Restate word for word the lines of the records below, starting at the line that contains "Where should I" and ending at the line that contains "Click the PREMIUM badge on Color Film Stock", with both of those lines included and nothing else.

▶ **Dataset content**
==================================================

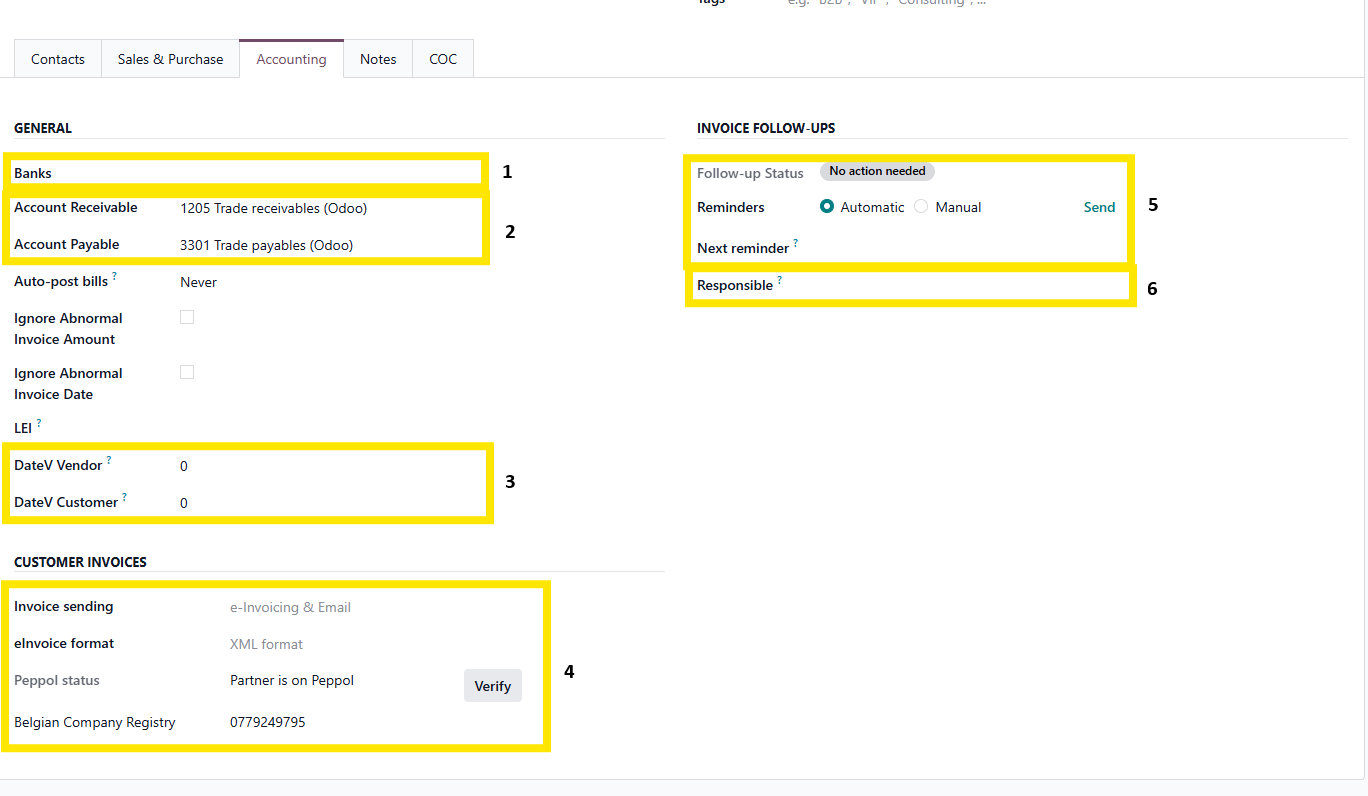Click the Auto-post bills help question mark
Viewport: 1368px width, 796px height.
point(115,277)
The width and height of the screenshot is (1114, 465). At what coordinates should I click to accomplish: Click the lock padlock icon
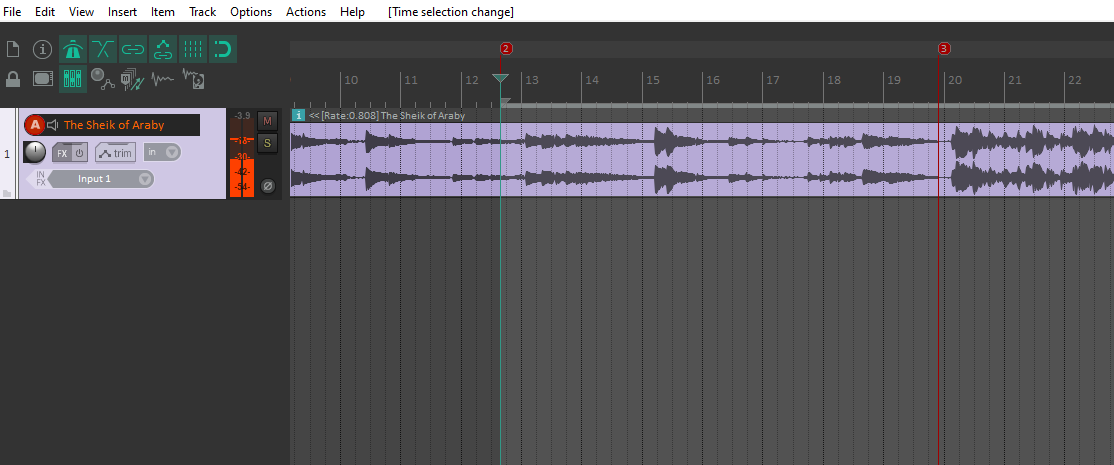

==================================================

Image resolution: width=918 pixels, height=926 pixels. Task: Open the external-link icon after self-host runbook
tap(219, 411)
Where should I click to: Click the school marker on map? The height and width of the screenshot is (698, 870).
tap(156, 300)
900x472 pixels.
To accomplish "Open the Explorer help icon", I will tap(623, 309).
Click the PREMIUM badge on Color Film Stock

==================================================

▶ **Answer for this exercise**
Where should I click to: Click the school marker on map? The height and width of the screenshot is (698, 870).
tap(156, 300)
900x472 pixels.
To accomplish "Open the Explorer help icon", I will tap(623, 309).
Click the PREMIUM badge on Color Film Stock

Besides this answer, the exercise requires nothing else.